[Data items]
● ● ●

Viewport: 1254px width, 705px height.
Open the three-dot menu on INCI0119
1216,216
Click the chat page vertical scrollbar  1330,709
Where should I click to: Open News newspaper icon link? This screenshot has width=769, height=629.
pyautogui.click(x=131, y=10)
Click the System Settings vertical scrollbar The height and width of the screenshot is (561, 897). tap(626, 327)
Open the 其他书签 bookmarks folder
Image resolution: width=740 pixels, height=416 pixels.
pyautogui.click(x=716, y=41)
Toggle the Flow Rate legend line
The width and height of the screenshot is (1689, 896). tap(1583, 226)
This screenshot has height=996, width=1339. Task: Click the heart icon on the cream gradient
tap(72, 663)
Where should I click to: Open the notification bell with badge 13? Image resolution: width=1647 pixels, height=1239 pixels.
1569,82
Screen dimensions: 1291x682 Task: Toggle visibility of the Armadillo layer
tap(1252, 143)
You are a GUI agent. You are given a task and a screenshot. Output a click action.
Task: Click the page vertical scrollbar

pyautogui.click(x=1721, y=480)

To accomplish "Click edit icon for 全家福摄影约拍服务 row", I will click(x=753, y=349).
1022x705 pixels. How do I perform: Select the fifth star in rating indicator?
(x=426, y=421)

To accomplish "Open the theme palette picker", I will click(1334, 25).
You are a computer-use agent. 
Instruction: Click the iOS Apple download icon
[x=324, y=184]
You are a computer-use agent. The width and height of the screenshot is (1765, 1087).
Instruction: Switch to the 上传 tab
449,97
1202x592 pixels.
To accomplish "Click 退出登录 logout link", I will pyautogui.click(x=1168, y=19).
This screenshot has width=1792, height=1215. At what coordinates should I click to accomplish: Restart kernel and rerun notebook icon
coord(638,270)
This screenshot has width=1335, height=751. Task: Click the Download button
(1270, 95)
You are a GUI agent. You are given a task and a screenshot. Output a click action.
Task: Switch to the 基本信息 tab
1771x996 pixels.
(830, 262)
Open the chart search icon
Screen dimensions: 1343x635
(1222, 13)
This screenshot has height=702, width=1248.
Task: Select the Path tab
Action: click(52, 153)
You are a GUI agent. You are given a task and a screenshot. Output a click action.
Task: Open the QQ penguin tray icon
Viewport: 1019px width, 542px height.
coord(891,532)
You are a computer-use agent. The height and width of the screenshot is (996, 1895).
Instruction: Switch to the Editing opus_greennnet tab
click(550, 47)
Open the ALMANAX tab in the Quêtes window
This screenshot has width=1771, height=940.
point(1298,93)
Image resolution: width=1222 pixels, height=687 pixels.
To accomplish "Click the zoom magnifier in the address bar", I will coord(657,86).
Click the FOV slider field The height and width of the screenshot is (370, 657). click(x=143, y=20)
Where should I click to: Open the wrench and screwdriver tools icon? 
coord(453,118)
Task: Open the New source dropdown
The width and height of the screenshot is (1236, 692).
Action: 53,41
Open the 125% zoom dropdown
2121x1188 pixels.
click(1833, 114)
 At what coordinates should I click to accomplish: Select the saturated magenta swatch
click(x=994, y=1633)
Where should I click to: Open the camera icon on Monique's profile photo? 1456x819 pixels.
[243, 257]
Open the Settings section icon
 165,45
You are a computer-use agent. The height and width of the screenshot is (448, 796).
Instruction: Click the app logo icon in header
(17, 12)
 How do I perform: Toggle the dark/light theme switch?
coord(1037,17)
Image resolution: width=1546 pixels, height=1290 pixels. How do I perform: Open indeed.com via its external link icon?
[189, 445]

● ● ●

## PROBLEM TO WORK ON
Your answer should be the lines above, from the line containing "You are a computer-use agent. The width" up to and including the line containing "Task: Switch to the 基本信息 tab", reproduced exactly and with nothing else.

## TASK RESPONSE
You are a computer-use agent. The width and height of the screenshot is (1765, 1087).
Instruction: Switch to the 上传 tab
449,97
1202x592 pixels.
To accomplish "Click 退出登录 logout link", I will pyautogui.click(x=1168, y=19).
This screenshot has width=1792, height=1215. At what coordinates should I click to accomplish: Restart kernel and rerun notebook icon
coord(638,270)
This screenshot has width=1335, height=751. Task: Click the Download button
(1270, 95)
You are a GUI agent. You are given a task and a screenshot. Output a click action.
Task: Switch to the 基本信息 tab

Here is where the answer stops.